### Directions
Starting with the line that includes "900x530 pixels.", write out every remaining line of the records below exactly as it appears, leaving out any images.

== The records

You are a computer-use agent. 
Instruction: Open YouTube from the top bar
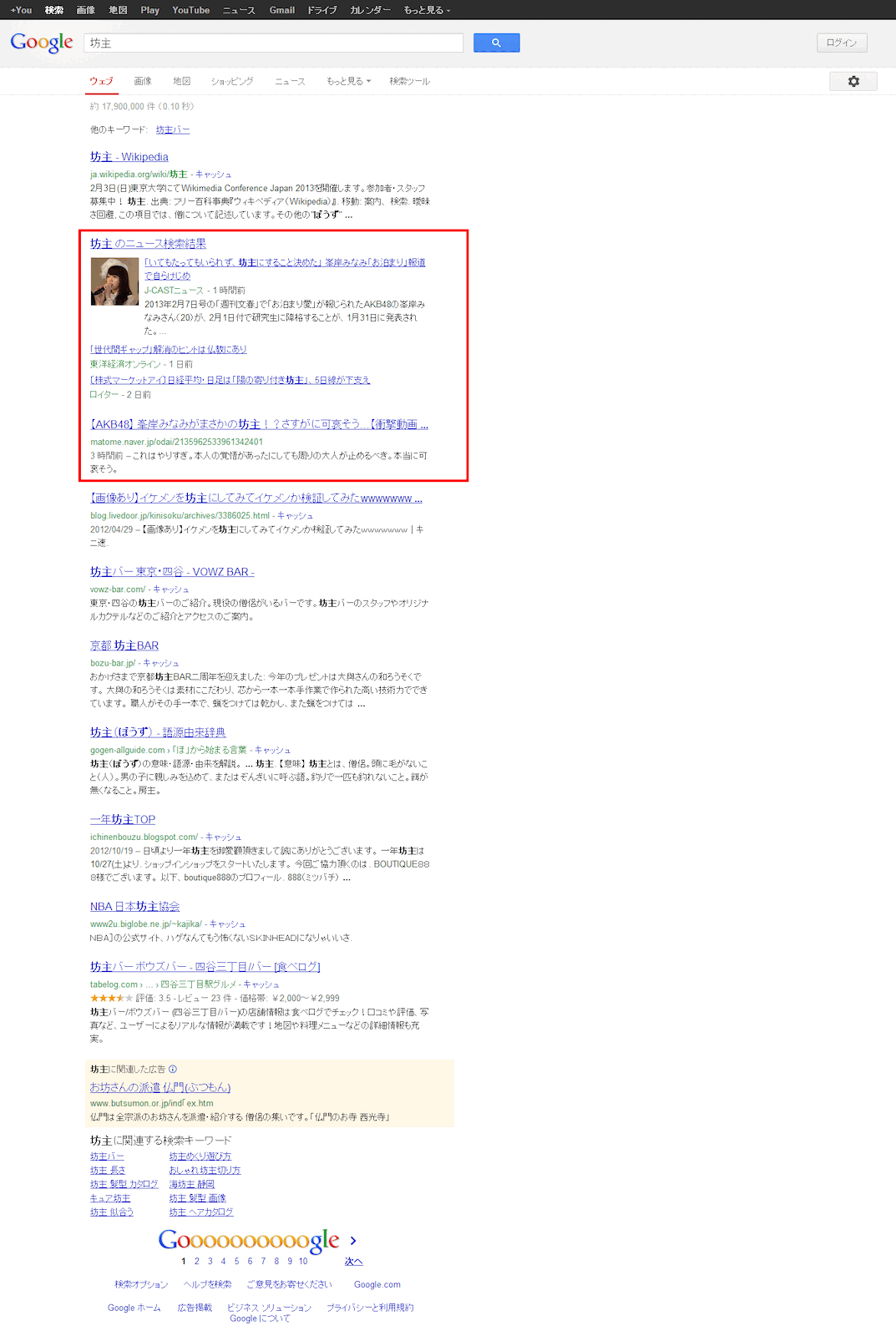[190, 10]
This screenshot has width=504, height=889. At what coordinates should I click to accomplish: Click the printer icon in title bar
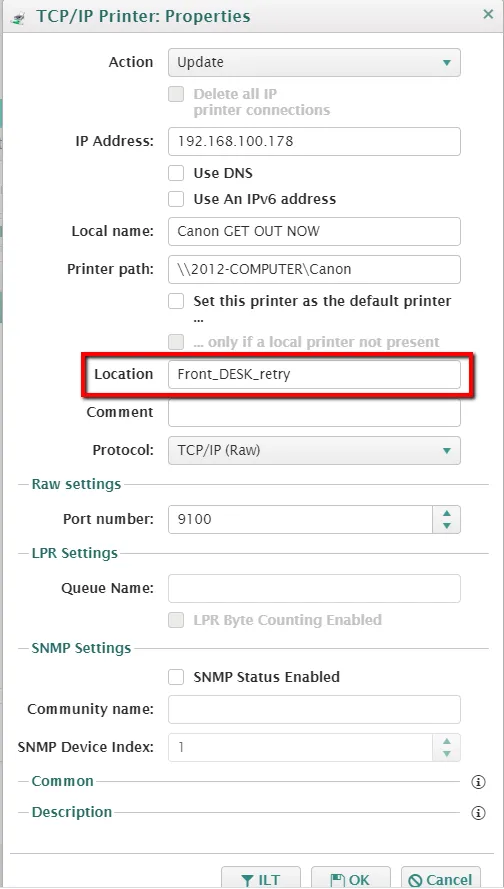(18, 17)
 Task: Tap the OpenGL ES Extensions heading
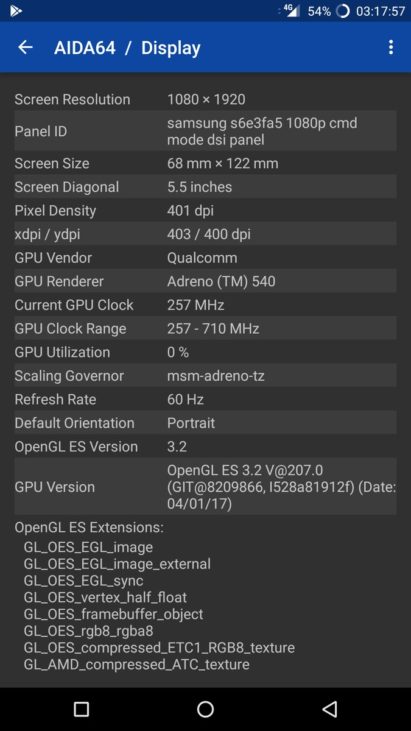(x=89, y=528)
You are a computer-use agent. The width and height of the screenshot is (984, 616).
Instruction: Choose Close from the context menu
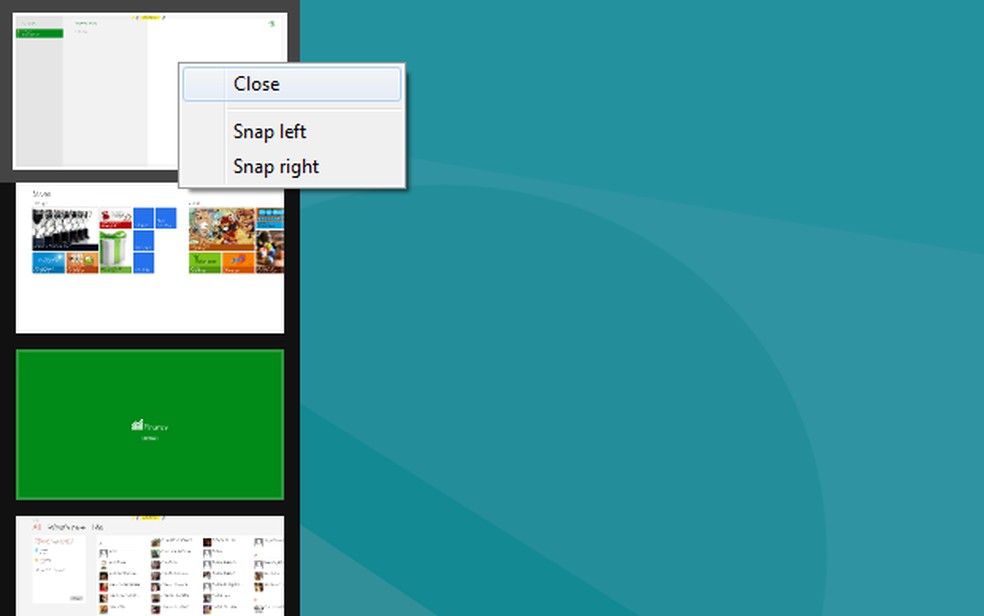pos(257,84)
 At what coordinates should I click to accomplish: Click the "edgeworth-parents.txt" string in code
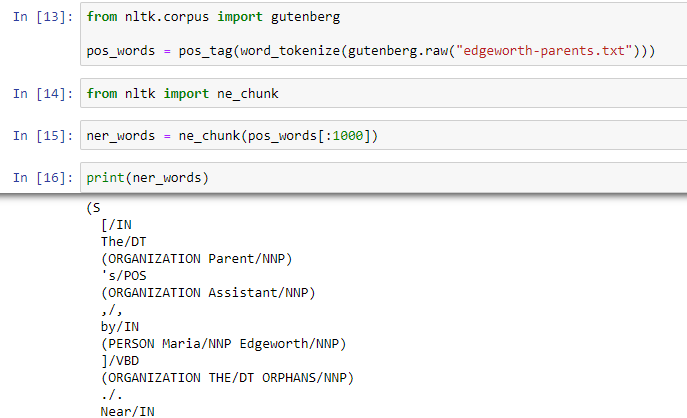tap(550, 51)
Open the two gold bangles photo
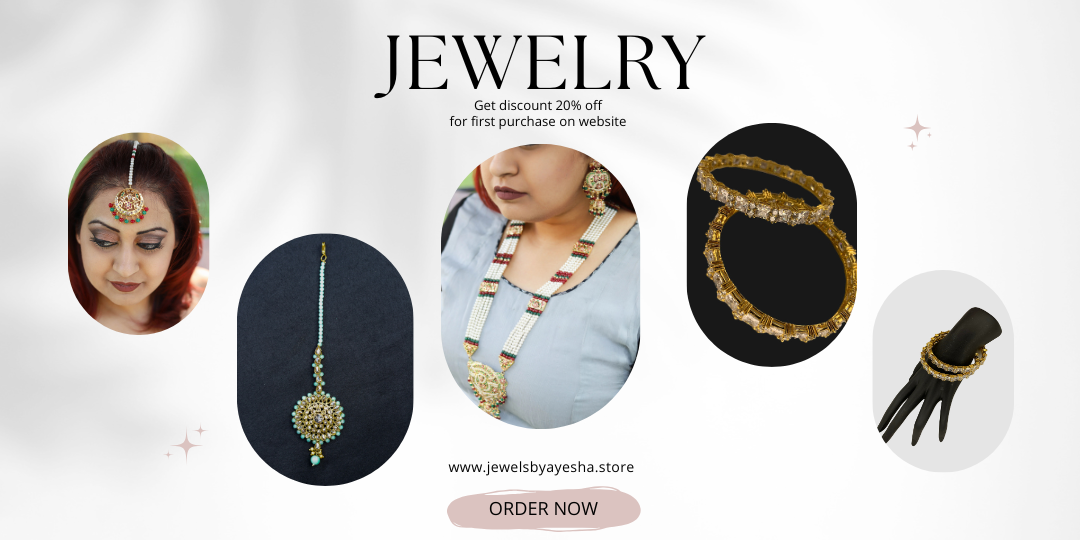1080x540 pixels. [771, 245]
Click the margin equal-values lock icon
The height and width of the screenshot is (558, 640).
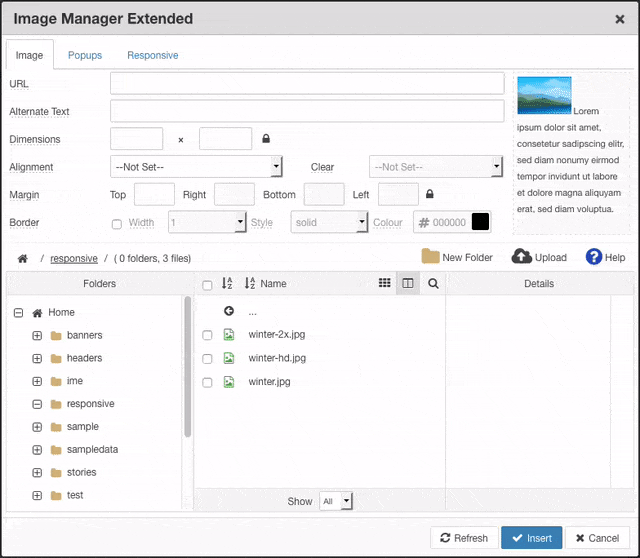click(430, 194)
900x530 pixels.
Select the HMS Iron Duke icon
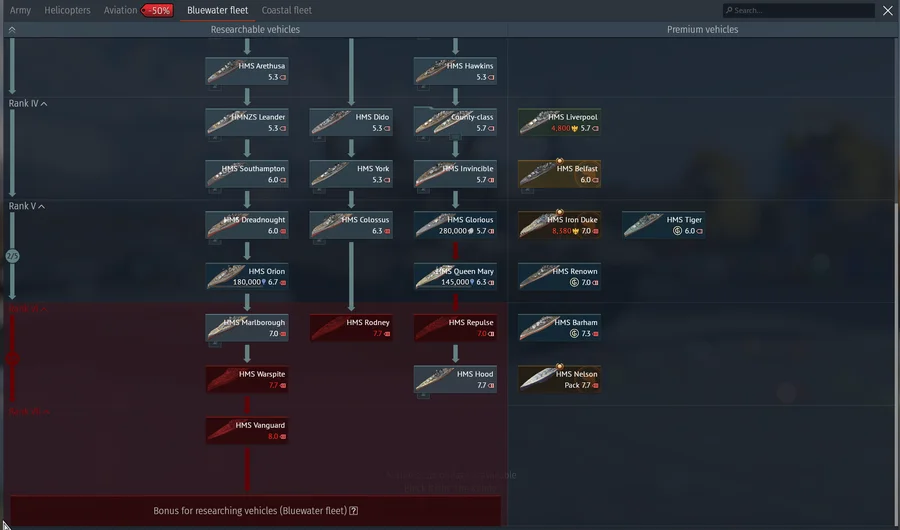(559, 225)
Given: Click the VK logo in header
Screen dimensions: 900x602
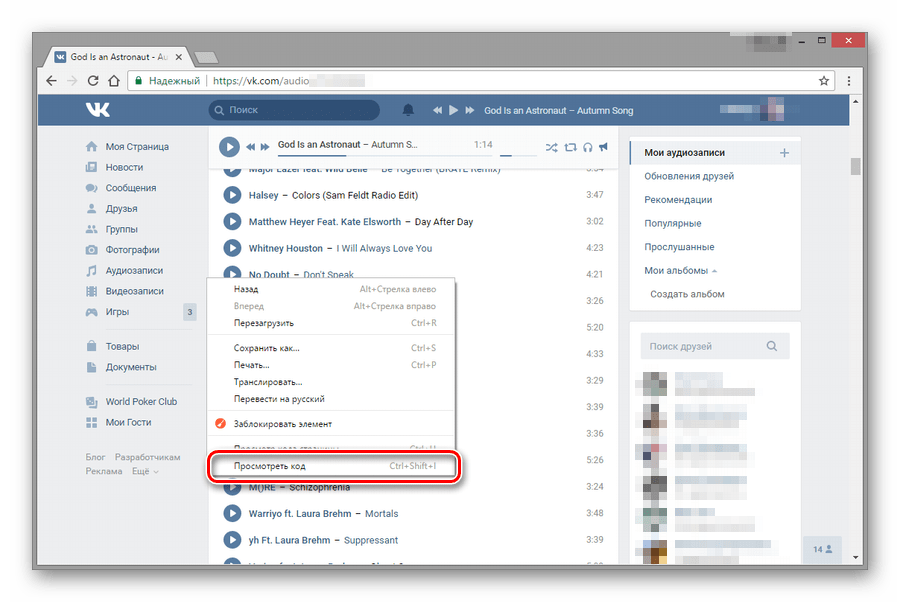Looking at the screenshot, I should (x=98, y=110).
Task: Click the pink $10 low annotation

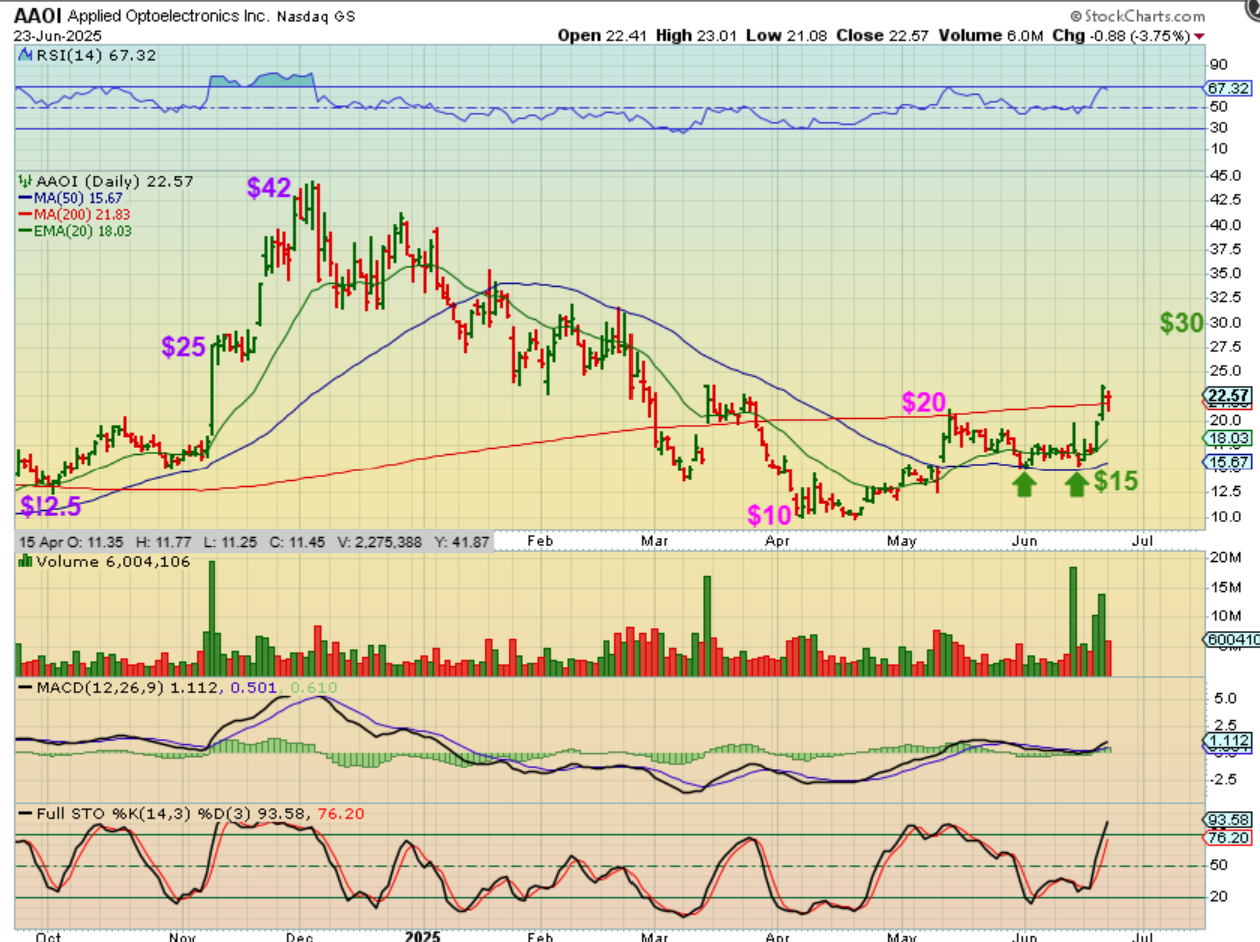Action: click(769, 516)
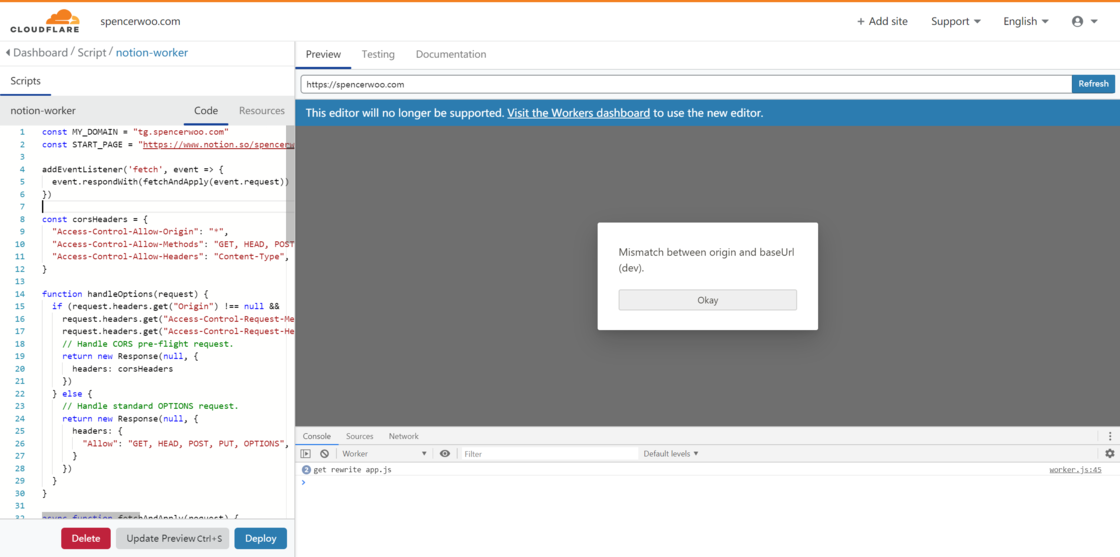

====

### Your response
900x530 pixels.
Select the HMS Iron Duke icon
(559, 225)
Given: Click the VK logo in header
Screen dimensions: 900x602
Looking at the screenshot, I should (x=98, y=110).
Task: Click the pink $10 low annotation

Action: click(769, 516)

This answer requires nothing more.